How to ignore old logs

Elastic Stack Logstash
1

Hi All,

I have scenario like below.

Gatewaylogs --> Logstash --> Kafka --> Logstash -->Elasticsearch --> Kibana

I am able to push the logs my machine to Kibana.
Now the issue is whenever i am doing some changes in configuration. I am running every service to index the logs in Kibana. The same time old logs are again appending into new run.

How to ignore the logs from source server once it reaches to Kibana?

Regards
Raja

2

Why are old logs being sent in the first place? What is this "Gatewaylogs" component?

3

Gatewaylogs are webservice logs where those are in server so i mentioned Gatewaylogs.

Old logs means-- When first time i ran the logstash pipeline the log1 will be pushed to Kibana. After adding one more log path in configuration and run one more time its taking first run log1 and second run log2.

So now i am seeing log1 is 2 times and log2 is one time.

4

Yes, but why are the logs even read a second time?

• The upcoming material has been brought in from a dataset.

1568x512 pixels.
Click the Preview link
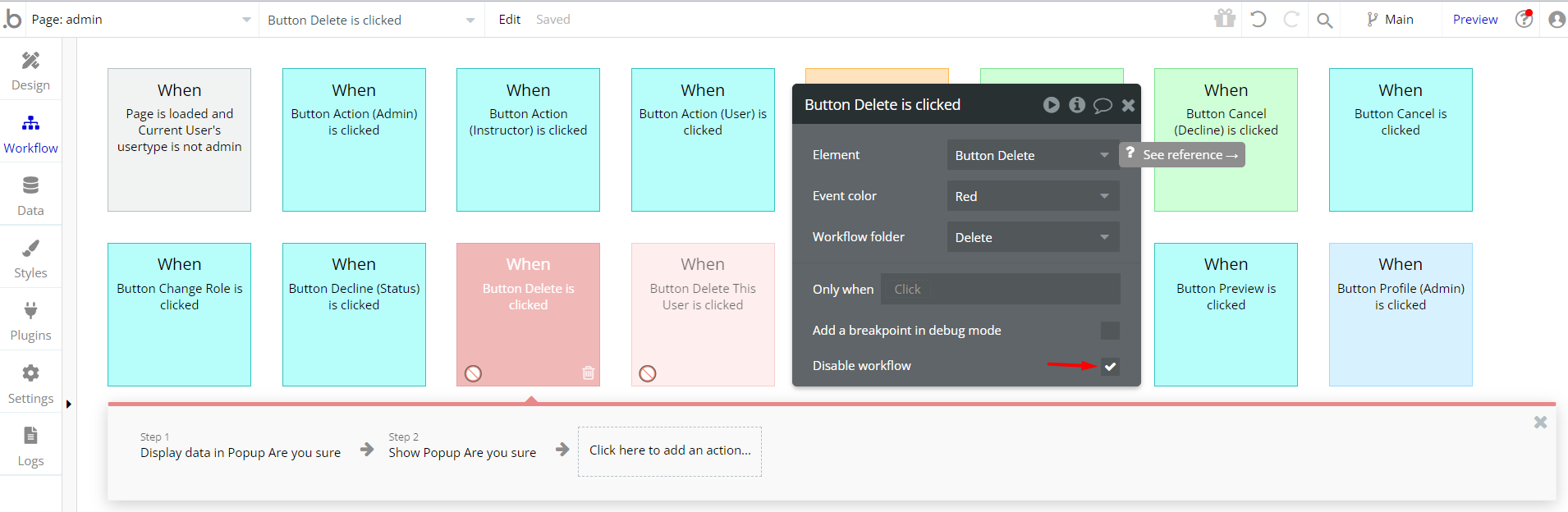pos(1474,20)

A standard configuration of Logstash won't read the same file twice. What does your configuration look like?

5

Here i am getting the logs from kafka.

input
{
kafka
{
bootstrap_servers => "x.x.x.x:9092"
topics =>["logstash"]
group_id => "test-consumer-group"
consumer_threads => 1
codec => "json"
type => "%{type}"
}
}
output
{
elasticsearch
{
hosts => ["x.x.x.x:9200"]
}
stdout {codec => rubydebug }
}

6

I'm sure the kafka input records the current position so it doesn't process everything from the beginning each time Logstash is run, but I haven't used it myself so I can't really help out.

7

Okay Thank you Magnus.

AS i told you initially my architecture is not that way good but i have to make it by using that architecture.

I am shipping the logs by using logstash then kafka just processing the logs to again other logstash then finally it will be in kibana thru elasticsearch.

8

This topic was automatically closed 28 days after the last reply. New replies are no longer allowed.